RECORDED DATA:
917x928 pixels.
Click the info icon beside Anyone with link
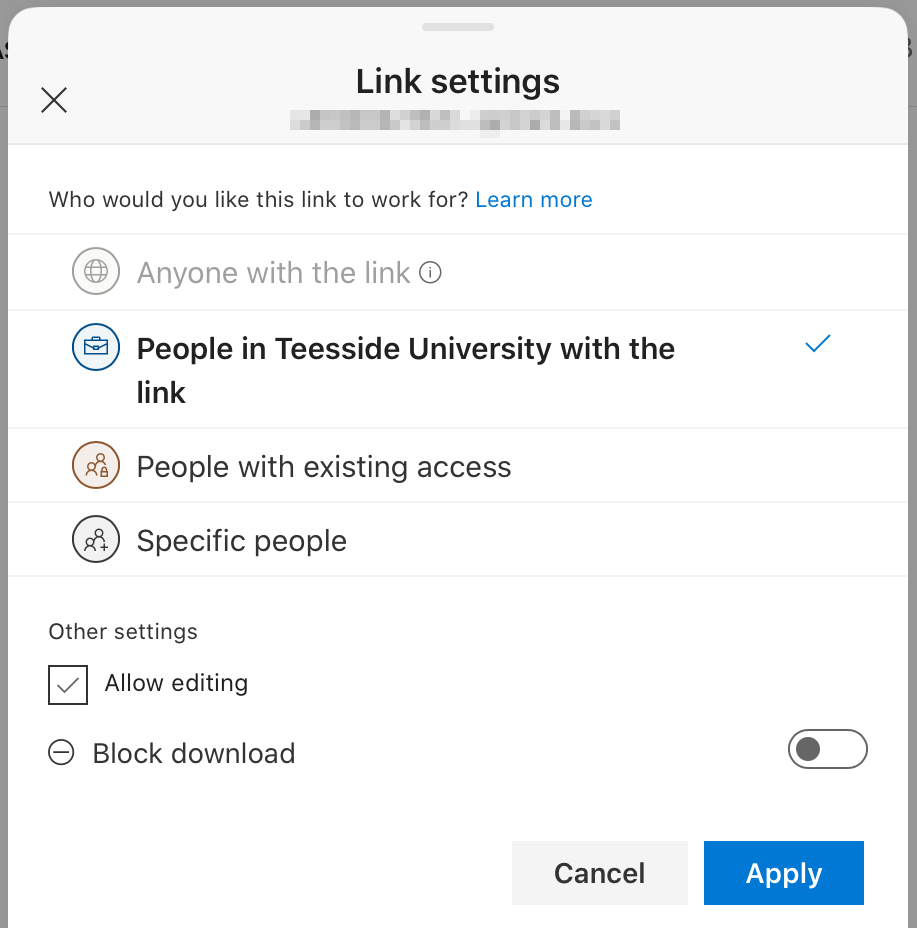point(430,272)
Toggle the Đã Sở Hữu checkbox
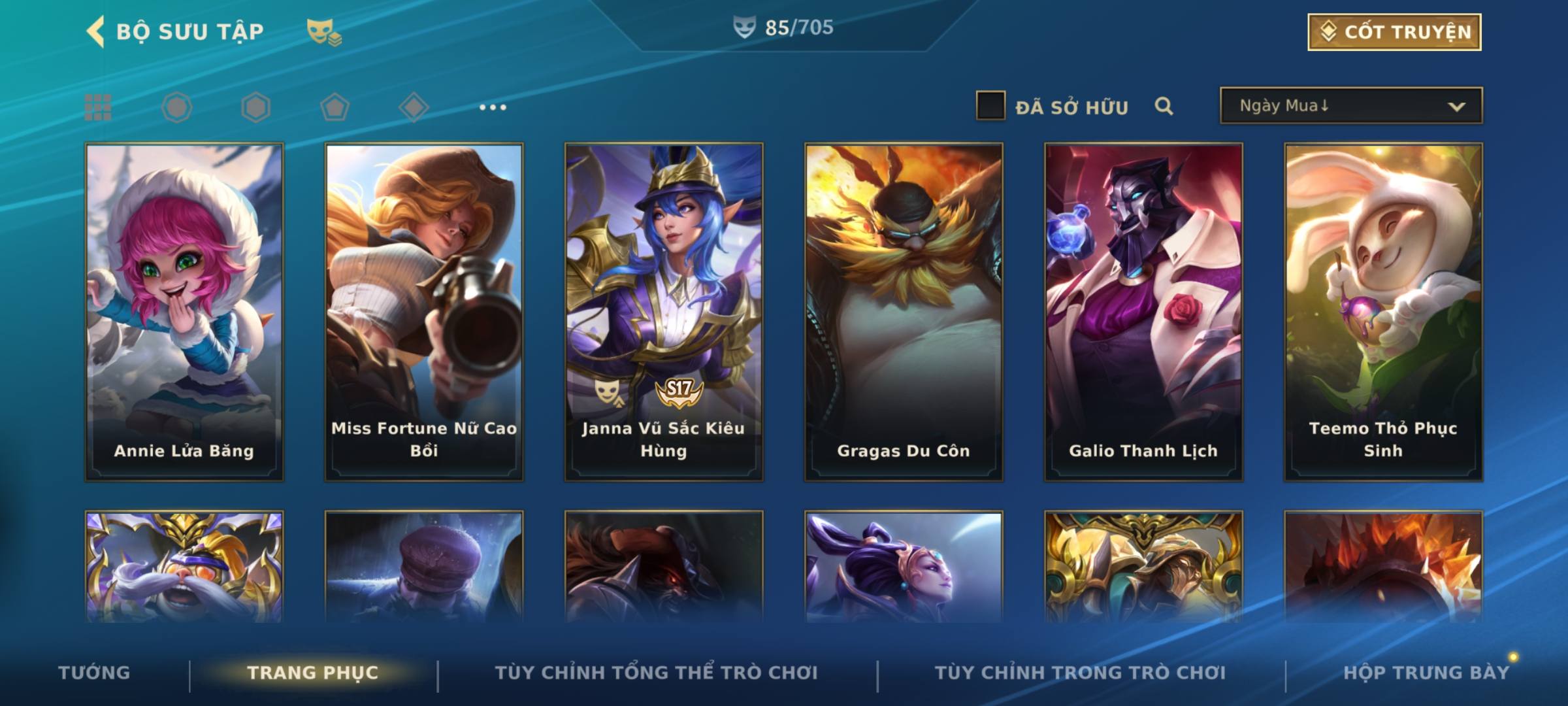 click(990, 106)
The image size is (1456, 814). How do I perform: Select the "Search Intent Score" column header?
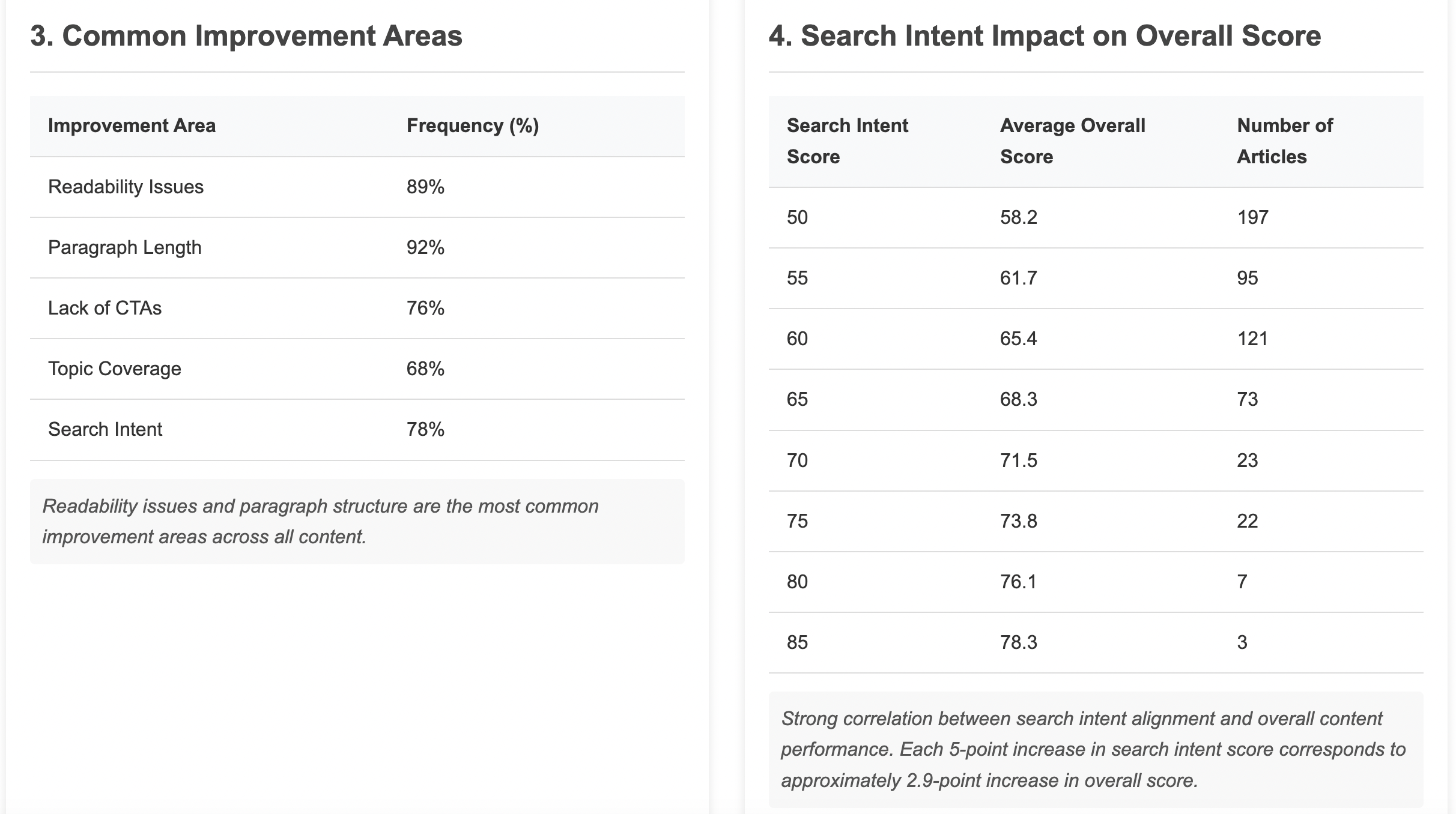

THE TASK: Would you transcribe exactly, and only, the lines from the one containing "Toggle the Đã Sở Hữu checkbox" through the last line of the records above, both included, leaving out the pictures?

SOLUTION TO THIS EXERCISE:
Toggle the Đã Sở Hữu checkbox
 click(990, 106)
The image size is (1456, 814). How do I perform: Select the "Search Intent Score" column header?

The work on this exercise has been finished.